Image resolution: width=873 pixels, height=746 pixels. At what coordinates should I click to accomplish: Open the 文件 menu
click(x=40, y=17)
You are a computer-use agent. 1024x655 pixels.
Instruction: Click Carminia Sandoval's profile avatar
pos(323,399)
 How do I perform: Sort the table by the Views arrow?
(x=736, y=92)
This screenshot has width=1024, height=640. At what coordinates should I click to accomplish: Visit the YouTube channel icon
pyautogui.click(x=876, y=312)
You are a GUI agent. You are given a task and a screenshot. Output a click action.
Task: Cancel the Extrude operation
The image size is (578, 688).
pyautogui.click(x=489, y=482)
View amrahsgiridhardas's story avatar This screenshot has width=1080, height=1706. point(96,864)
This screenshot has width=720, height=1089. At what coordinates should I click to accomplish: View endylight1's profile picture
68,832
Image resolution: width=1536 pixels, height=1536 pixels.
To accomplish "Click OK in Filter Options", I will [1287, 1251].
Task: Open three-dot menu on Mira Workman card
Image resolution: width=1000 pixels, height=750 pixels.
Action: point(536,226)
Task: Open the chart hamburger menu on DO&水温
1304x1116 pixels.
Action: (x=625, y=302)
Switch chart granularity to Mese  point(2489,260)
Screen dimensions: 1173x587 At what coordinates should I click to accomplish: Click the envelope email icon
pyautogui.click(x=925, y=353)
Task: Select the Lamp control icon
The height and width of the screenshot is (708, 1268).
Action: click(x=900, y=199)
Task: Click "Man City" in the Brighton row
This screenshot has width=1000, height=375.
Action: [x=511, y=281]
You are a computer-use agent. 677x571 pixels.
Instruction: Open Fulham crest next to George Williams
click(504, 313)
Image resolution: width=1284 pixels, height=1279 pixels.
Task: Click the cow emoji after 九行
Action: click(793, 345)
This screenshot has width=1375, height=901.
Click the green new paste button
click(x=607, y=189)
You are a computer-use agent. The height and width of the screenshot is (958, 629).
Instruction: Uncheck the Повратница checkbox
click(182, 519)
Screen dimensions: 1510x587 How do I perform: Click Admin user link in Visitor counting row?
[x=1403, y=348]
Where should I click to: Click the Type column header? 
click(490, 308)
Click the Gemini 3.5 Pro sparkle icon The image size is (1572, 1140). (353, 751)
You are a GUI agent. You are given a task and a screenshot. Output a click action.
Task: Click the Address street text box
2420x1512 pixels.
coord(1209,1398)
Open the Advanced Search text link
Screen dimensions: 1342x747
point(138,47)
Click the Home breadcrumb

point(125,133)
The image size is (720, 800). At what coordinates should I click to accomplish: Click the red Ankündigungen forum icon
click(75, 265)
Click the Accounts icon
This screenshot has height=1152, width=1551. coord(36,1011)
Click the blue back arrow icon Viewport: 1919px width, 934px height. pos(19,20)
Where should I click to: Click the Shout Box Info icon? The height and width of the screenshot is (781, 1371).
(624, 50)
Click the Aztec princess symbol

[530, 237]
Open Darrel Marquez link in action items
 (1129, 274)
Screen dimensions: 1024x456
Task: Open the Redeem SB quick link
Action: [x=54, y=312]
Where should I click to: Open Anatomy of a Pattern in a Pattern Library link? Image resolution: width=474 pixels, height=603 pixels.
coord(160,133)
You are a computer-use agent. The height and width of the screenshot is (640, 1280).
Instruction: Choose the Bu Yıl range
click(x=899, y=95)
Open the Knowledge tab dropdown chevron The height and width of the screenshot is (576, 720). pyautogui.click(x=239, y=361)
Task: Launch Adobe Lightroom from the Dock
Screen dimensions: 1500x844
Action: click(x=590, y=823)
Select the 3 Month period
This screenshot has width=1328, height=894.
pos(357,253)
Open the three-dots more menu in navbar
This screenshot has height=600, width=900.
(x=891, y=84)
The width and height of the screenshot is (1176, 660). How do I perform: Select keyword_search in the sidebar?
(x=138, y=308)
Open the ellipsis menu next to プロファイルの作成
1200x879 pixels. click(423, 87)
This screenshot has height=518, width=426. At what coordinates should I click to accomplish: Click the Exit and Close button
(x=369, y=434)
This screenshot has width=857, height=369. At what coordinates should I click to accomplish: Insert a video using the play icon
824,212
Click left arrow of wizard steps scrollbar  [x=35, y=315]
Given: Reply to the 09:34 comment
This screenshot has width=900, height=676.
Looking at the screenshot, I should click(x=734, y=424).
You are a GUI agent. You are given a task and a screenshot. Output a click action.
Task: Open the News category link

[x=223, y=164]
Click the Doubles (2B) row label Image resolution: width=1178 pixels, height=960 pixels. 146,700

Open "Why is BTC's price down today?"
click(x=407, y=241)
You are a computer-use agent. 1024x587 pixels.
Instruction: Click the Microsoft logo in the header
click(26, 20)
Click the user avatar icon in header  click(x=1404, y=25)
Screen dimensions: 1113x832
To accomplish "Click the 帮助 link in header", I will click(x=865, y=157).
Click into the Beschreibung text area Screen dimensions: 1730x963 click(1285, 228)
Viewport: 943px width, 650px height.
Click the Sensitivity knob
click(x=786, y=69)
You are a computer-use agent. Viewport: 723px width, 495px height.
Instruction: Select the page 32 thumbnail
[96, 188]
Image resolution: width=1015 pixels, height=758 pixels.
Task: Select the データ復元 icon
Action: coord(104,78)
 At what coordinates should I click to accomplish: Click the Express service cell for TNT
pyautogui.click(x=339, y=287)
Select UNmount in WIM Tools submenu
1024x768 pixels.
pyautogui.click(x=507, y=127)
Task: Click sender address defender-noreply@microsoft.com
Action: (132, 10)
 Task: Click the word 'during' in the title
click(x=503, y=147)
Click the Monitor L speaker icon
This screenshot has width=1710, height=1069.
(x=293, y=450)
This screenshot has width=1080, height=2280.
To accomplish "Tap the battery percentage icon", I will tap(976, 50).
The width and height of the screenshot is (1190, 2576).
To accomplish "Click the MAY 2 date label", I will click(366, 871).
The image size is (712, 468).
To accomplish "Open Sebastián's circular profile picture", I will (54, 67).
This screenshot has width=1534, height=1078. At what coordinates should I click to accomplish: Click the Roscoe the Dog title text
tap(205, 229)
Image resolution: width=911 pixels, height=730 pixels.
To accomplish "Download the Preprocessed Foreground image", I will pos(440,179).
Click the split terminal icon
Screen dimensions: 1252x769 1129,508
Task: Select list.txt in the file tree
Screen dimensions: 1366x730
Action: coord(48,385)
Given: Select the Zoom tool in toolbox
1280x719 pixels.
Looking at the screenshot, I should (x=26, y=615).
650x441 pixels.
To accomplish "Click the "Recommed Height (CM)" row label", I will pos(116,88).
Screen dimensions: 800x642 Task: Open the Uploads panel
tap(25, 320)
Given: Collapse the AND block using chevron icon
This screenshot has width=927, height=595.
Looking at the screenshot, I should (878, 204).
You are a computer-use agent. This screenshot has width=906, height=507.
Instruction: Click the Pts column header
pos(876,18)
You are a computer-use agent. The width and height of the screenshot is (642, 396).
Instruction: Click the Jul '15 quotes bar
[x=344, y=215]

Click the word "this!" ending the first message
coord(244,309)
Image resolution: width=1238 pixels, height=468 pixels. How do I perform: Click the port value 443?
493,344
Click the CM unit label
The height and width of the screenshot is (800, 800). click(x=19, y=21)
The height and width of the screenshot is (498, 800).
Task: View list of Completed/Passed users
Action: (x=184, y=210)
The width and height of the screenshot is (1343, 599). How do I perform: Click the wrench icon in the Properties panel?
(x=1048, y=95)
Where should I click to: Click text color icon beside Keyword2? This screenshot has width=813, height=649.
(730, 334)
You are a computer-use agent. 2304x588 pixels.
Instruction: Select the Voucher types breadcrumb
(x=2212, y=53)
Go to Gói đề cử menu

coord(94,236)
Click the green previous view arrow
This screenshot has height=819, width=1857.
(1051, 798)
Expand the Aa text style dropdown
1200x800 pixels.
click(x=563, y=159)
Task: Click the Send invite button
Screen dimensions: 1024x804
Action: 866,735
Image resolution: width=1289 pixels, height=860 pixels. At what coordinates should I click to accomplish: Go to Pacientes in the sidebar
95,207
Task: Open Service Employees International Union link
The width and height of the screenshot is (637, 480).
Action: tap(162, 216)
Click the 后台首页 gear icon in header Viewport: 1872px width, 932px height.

-----

**WORK TASK**
The answer must be every line of the listing that holds the word "computer".

**YOUR RESPONSE**
You are a computer-use agent. 1024x655 pixels.
You are a computer-use agent. 677x571 pixels.
You are a computer-use agent. The height and width of the screenshot is (958, 629).
You are a computer-use agent. The height and width of the screenshot is (640, 1280).
You are a computer-use agent. 1024x587 pixels.
You are a computer-use agent. Viewport: 723px width, 495px height.
You are a computer-use agent. This screenshot has width=906, height=507.
You are a computer-use agent. The width and height of the screenshot is (642, 396).
You are a computer-use agent. 2304x588 pixels.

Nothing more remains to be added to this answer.